WHAT IS REQUIRED -> Set down exactly the lines from the one containing "This screenshot has width=592, height=444." through the end of the records below, both included, and nothing else.

DATA EXTRACT ->
+++

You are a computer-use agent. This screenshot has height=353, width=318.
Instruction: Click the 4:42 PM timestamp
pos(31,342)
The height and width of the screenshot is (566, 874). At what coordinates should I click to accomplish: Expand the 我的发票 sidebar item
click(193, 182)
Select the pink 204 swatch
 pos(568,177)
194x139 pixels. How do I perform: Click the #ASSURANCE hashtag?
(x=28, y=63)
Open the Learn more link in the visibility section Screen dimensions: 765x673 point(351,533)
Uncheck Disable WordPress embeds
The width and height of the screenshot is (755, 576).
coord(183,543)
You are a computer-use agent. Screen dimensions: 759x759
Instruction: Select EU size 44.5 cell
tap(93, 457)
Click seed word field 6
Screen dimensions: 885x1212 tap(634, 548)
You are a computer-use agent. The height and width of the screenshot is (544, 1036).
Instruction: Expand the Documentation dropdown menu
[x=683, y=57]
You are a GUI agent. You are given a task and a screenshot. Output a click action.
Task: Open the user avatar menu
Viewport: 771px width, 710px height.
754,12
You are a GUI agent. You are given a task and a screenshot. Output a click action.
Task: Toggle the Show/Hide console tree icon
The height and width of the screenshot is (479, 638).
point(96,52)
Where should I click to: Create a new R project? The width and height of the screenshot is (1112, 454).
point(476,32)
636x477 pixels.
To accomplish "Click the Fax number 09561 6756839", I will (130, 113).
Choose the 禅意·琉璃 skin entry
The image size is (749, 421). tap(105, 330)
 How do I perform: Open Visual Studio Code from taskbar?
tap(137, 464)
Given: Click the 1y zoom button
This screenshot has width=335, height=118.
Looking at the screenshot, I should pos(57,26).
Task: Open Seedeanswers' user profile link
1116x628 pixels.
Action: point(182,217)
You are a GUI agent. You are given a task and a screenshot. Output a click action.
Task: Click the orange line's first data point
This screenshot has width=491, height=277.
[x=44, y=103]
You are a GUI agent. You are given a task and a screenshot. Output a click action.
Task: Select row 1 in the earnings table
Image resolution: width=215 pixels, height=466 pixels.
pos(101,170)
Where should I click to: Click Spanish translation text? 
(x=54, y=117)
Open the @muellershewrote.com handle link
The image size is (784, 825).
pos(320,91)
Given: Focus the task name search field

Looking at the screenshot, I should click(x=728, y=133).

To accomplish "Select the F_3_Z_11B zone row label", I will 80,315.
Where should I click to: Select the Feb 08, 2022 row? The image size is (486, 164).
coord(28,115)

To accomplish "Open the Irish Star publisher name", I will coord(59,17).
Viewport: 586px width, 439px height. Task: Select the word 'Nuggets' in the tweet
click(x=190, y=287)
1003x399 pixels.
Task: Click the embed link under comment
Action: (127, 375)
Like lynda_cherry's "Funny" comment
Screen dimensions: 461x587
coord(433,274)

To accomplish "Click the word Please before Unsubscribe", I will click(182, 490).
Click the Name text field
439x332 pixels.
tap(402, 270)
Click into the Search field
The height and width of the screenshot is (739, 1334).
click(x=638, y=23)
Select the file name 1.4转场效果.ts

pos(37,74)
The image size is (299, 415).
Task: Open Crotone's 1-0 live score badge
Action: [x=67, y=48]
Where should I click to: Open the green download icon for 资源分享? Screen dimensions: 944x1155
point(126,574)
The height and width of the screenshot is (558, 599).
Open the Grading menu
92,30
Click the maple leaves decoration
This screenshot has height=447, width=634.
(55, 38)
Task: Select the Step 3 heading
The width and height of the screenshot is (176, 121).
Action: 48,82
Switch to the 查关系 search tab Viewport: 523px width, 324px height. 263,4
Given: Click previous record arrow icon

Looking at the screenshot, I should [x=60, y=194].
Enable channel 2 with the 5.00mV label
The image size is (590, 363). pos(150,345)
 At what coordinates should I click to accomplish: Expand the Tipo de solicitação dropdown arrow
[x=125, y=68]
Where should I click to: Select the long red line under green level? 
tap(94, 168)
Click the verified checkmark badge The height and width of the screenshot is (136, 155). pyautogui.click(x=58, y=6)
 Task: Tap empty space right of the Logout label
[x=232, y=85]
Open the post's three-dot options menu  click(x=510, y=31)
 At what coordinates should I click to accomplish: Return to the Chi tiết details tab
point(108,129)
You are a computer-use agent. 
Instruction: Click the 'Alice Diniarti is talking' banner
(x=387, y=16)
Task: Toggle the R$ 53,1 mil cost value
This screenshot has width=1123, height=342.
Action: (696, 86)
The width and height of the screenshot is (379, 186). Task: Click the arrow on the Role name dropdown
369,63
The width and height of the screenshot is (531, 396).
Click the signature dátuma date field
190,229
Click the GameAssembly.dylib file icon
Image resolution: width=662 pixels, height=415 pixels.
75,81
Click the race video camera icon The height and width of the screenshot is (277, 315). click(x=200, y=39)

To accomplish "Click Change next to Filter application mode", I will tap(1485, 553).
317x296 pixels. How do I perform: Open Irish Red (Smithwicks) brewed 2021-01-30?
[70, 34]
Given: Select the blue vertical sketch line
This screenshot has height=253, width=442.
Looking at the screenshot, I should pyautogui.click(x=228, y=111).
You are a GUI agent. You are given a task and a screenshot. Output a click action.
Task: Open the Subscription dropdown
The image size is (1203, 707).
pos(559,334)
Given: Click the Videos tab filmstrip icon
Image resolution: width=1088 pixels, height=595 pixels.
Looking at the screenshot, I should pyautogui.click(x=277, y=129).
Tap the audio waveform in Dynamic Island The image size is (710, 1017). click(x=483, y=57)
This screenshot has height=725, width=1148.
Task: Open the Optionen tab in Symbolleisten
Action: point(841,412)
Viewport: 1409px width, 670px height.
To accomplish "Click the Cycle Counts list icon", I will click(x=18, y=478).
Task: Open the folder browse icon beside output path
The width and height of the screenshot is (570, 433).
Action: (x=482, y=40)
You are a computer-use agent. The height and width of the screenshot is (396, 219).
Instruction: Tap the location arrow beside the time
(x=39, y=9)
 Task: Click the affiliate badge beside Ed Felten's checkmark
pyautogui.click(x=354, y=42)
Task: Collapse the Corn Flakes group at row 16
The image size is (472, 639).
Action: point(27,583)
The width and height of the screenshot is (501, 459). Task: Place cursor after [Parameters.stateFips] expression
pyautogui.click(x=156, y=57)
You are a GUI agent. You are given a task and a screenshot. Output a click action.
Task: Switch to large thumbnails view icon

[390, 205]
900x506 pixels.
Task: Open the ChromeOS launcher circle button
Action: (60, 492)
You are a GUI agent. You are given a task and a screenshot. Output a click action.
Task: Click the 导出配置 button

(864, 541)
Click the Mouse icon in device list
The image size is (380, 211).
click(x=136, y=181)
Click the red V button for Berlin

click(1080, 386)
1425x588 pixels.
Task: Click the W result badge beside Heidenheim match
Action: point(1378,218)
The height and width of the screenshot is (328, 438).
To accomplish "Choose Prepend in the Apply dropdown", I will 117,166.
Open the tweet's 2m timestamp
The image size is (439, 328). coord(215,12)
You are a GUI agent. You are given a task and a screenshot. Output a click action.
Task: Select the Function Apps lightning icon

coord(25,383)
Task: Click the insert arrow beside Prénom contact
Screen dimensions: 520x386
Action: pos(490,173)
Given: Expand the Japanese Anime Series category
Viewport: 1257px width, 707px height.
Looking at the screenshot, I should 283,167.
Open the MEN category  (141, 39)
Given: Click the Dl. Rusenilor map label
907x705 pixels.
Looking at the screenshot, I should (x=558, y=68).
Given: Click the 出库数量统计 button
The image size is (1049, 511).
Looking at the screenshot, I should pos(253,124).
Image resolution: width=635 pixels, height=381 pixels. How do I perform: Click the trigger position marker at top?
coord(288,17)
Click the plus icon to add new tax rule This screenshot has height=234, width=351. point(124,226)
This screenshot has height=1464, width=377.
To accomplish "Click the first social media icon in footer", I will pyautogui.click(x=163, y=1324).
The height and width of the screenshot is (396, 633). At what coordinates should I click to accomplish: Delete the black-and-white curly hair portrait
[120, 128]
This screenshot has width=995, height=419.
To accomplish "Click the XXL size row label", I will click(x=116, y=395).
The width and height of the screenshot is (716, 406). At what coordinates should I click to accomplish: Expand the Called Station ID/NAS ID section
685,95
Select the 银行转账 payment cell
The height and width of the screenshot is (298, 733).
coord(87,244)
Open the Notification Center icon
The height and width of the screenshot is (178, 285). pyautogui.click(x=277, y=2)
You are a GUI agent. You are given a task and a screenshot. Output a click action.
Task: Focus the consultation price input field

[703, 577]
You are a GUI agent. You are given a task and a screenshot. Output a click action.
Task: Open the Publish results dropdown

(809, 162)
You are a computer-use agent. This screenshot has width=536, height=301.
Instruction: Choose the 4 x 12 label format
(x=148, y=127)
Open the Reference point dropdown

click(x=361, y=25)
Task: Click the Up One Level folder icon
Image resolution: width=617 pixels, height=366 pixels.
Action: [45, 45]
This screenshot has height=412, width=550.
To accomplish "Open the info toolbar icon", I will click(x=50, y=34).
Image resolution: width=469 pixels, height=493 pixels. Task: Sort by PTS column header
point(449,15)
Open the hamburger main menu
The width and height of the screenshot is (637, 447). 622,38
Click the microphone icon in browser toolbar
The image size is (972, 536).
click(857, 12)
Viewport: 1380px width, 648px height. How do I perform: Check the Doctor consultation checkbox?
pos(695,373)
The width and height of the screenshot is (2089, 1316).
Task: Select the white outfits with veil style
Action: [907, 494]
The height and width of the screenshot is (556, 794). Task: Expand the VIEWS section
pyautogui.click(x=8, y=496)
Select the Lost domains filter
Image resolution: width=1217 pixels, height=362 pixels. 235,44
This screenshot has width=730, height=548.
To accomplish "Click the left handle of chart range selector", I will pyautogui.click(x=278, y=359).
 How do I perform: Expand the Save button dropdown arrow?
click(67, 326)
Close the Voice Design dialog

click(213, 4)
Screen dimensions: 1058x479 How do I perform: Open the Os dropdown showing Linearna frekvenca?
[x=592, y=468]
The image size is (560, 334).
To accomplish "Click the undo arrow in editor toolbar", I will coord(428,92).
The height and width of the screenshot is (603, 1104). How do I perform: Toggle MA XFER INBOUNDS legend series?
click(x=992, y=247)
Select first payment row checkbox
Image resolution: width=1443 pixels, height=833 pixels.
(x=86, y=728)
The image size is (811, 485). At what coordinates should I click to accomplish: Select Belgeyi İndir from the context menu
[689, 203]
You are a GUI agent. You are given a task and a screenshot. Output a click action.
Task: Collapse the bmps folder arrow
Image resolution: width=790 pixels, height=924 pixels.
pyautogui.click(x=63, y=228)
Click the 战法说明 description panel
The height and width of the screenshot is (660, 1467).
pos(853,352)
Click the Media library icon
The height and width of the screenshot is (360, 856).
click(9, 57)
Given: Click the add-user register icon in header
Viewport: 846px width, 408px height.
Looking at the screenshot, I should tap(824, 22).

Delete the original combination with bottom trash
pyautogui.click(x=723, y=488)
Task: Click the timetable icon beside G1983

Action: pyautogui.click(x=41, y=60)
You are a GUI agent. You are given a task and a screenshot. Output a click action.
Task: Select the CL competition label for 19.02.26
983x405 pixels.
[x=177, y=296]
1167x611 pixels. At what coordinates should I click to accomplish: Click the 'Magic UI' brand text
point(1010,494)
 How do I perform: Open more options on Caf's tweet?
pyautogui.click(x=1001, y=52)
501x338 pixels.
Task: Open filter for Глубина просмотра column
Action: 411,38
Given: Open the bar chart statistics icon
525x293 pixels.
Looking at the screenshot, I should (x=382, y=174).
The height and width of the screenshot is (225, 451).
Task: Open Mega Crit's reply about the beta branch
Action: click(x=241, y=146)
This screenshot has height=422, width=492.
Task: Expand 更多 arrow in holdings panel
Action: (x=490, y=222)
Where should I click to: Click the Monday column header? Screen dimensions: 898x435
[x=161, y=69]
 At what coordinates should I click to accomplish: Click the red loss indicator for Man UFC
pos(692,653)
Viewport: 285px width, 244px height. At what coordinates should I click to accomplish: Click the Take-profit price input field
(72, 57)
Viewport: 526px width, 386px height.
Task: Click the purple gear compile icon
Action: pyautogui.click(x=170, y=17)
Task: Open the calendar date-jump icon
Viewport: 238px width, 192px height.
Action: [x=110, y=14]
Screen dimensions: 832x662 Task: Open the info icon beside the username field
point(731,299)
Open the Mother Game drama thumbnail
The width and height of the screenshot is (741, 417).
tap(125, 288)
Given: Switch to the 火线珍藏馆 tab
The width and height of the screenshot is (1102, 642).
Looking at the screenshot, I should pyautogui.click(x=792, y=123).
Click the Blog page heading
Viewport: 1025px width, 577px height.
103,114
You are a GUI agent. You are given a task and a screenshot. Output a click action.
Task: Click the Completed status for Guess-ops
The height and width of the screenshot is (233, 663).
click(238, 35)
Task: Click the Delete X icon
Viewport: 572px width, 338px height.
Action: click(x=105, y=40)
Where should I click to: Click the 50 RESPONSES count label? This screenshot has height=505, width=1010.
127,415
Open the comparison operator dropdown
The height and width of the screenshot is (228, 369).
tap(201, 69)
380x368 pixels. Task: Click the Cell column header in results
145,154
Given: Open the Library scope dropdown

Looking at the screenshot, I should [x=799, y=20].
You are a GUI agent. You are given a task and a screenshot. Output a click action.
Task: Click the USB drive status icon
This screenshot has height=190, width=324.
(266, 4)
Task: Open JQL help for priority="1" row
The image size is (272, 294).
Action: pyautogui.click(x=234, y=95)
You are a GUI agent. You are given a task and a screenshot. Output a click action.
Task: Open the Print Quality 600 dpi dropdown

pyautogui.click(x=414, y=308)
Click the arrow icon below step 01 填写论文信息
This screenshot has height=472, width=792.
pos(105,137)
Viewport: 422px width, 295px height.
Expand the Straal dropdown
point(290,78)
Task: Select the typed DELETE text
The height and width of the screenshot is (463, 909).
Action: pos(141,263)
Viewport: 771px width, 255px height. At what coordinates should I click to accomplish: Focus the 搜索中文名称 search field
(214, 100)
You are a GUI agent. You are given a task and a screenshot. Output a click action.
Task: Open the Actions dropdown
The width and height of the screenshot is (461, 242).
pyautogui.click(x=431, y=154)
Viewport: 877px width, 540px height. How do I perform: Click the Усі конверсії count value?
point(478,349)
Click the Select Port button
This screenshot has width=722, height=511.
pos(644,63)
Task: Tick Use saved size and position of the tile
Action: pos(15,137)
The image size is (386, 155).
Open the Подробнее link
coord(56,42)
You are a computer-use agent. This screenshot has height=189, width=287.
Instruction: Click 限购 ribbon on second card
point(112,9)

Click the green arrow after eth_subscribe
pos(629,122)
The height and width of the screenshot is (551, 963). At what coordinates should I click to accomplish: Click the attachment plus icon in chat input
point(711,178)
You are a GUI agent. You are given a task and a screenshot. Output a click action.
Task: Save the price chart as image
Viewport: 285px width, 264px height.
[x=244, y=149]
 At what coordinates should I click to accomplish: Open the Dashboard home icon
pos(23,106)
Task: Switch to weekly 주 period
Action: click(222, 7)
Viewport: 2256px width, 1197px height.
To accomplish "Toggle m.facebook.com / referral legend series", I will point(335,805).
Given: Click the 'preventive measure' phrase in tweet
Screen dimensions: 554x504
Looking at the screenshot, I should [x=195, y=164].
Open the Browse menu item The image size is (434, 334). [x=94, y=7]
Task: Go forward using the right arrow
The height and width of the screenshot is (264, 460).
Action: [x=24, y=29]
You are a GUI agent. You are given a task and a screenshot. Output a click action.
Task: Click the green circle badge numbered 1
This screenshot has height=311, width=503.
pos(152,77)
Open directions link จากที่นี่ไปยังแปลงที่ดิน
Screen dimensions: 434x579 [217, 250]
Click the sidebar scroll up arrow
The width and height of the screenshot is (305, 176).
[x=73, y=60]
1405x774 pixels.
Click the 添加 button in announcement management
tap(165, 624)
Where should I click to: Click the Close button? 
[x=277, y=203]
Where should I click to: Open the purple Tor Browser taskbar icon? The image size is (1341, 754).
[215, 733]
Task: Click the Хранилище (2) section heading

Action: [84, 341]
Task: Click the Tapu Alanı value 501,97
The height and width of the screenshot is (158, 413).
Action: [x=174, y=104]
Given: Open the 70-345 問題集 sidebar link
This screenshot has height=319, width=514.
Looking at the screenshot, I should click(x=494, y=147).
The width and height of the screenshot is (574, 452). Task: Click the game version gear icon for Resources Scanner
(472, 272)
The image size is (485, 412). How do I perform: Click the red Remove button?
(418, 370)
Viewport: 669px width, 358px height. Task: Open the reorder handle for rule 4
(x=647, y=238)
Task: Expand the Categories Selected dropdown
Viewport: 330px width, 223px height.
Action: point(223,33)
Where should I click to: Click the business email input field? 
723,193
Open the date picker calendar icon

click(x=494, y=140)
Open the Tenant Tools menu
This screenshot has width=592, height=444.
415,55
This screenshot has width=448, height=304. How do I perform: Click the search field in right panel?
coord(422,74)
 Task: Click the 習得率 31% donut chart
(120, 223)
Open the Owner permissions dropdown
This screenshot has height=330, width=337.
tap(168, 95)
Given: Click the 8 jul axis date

+++

COMPLETED TASK ->
This screenshot has width=592, height=444.
415,55
This screenshot has width=448, height=304. How do I perform: Click the search field in right panel?
coord(422,74)
 Task: Click the 習得率 31% donut chart
(120, 223)
Open the Owner permissions dropdown
This screenshot has height=330, width=337.
tap(168, 95)
Given: Click the 8 jul axis date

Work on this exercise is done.